Diabetes Health Staff

Over the years we have watched as bariatric surgery has gone from being a radical treatment for morbid obesity ( a BMI of 35+) to becoming a possibly routine voluntary treatment for type 2 diabetes.

 

The reason why is that researchers noticed early on that in addition to dramatic losses in weight, a majority of obese type 2 diabetes patients experienced a remarkable decline in their diabetes symptoms. This included the disappearance of all the conventional markers used to diagnose type 2: high A1c’s, high daily blood sugar measurements, insulin resistance, hypoglycemia, neuropathy, etc.

 

The science community, understandably reluctant to use words like “cure” or “heal,” does use the word “remission” to describe the surgery’s beneficial effects on diabetic patients. In many cases that description has morphed into “long-term remission.” (That last phrase means five or more years without any type 2 diabetes symptoms.)

 

Bariatric surgery is now a plausible candidate for becoming an accepted tool in diabetes management. Insurance companies are under increasing pressure to cover the procedure as something other than too extraordinary to pay for.

 

One more factor supporting the increasing resort to bariatric surgery is the news that it cuts the risk of pancreatic cancer in people with diabetes. Pancreatic cancer, which has a high mortality rate because it is most often diagnosed after the cancer has become well embedded in both the pancreas and other organs, is one danger that people with diabetes face.

 

A study conducted by the Allegheny Health Network in Pittsburgh, PA, analyzed the health profiles of 1.4 million medical patients, among whom 10,000 had undergone bariatric surgery.
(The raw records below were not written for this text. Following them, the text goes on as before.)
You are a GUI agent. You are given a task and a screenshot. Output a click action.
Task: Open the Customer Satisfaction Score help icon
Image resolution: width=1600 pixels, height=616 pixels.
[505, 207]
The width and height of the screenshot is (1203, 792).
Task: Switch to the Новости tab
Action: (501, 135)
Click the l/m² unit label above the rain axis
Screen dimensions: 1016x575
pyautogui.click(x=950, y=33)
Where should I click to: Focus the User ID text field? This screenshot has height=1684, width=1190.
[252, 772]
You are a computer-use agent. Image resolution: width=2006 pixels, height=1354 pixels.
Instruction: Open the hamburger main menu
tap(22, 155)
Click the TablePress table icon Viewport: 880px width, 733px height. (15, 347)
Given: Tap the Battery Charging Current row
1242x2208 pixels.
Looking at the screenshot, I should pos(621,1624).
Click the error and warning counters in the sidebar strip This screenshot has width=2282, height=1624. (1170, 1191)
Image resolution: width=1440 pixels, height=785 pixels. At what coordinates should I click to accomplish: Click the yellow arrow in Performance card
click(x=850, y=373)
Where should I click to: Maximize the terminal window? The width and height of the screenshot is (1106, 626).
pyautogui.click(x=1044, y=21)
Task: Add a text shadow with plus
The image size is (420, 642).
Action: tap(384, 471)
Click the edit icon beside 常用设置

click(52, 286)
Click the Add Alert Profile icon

Researchers found that that patients who had undergone bariatric surgery were significantly less likely to develop pancreatic cancer than people who had not had it.

 

Pancreatic cancer affected less than one-fifth of one percent (0.19%) of patients who underwent bariatric surgery versus almost one-third of one percent (0.32%) in people who had not undergone it.

 

Admittedly, it is a very low percentage of people, either with or without diabetes, who develop pancreatic cancer. Still, the percentages reported by the Allegheny researchers are reassuring for people with diabetes, who must contend with a host of other health problems and long-term effects of their disease.